J. S Dailey and L Mock, for appellant.

T. W Wilson, for appellee.

OPINION

Black C.

Harriet Stevens sued the appellant for specific performance of a parol contract for the conveyance by the latter to the former of certain real estate--a town lot.

After the filing of the transcript in this court, said Harriet died, and by agreement Samuel P. Stevens, her sole heir, was substituted as appellee.

By the assignment of errors the appellant questions the sufficiency of the complaint, and complains of the action of the court in sustaining a demurrer to the second paragraph of an answer of two paragraphs, and in overruling the appellant's motion for a new trial.

The complaint, omitting its title and the signature of the plaintiff's attorney, was as follows:

"Harriet Stevens, plaintiff, complains of John Philip Drum, defendant, and says that on the -- day of August, 1880, the plaintiff, by a parol contract, purchased of the defendant Philip Drum the following real estate in Wells county, Indiana, to wit: Lot number sixty-one (61), in Curryville, as the same is designated and described on the recorded plat of said town, for the sum of $ 25, and that said plaintiff, under and by virtue of said contract with said John Philip Drum, and by and with his consent, took immediate possession of said premises, and made lasting and valuable improvements thereon, and has ever since held peaceable and quiet possession and control of the same; that long before the commencement of this suit the said plaintiff was ready and willing to pay said purchase-money, and that she offered to pay said defendant Philip Drum the said purchase-money, and demanded of him that he perform his contract by making plaintiff a deed in fee simple for said real estate, which he refused to do, and that plaintiff is still willing to pay said purchase-money, and brings the same here into court for the use of said defendant. Wherefore plaintiff demands that the defendant Philip Drum be compelled by the order and judgment of this court to specifically perform his said contract, or that on his failure or refusal to do so, a commissioner be appointed by the court to make, execute and deliver to the plaintiff a good and sufficient deed in fee simple for said real estate, and other proper relief."

It is objected, on behalf of the appellant, that it was not averred in the complaint that the defendant entered into any agreement or made any promise to convey the real estate, or to do any act which he failed to do.

A court of equity is not without power to require the execution of a deed of conveyance of real estate in an action therefor, though the evidence should not show an express agreement for the execution of a deed. The ground on which a court of equity proceeds, where, to use the common expression, the contract has been taken out of the statute by part performance, is not that there is a valid contract, but that unless the court interpose one party will be enabled to defraud the other.

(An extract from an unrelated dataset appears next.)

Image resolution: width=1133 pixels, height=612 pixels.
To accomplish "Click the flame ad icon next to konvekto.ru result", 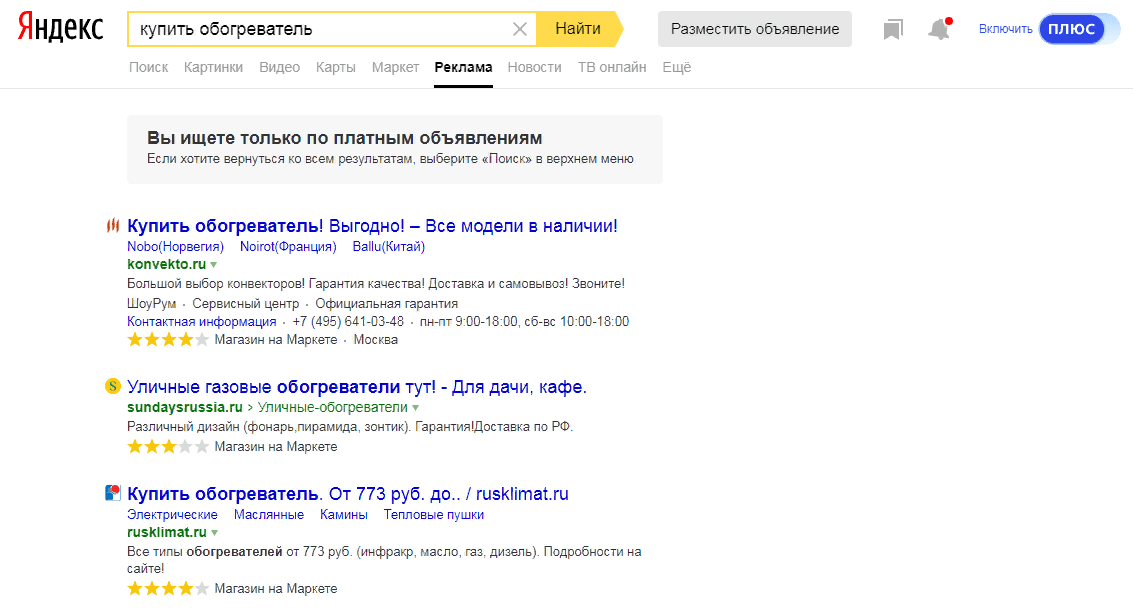I will [112, 226].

A parol gift of land may be so far executed that the donee who has been put into possession and has made expenditures for lasting improvement will be entitled to a decree for a conveyance. Lobdell v. Lobdell, 36 N.Y. 327; Freeman v. Freeman, 43 N.Y. 34 (3 Am. R. 657); Pom. Con., sections 130, 131.

Besides, the full ownership of land, the legal title, does not pass by mere delivery; and an agreement to sell land, or a purchase of land, implies an agreement or understanding that the vendor shall do what is necessary to transfer the full ownership, the legal title.

Under the code, it is sufficient for a party to state, in his pleading, the actual facts on which his cause of action or his defence is based. Facts which the law will imply from other facts stated need not be pleaded. A contract may be pleaded according to its legal effect.

The complaint is loosely drawn, and perhaps by motion the plaintiff might have been required to make it more definite, but looking, as a court of equity, to substantial justice between the parties, we think the complaint not liable to the objection made by counsel.

The second paragraph of the answer amounted to nothing more than an argumentative denial. The first paragraph was a general denial, and the issue formed thereby was tried. Therefore, there was no available error in sustaining the demurrer to the second paragraph. This is such a well settled rule of practice in this State that the citation of authority is not needed.

Objection is made to an instruction to the jury, on the ground that in stating therein...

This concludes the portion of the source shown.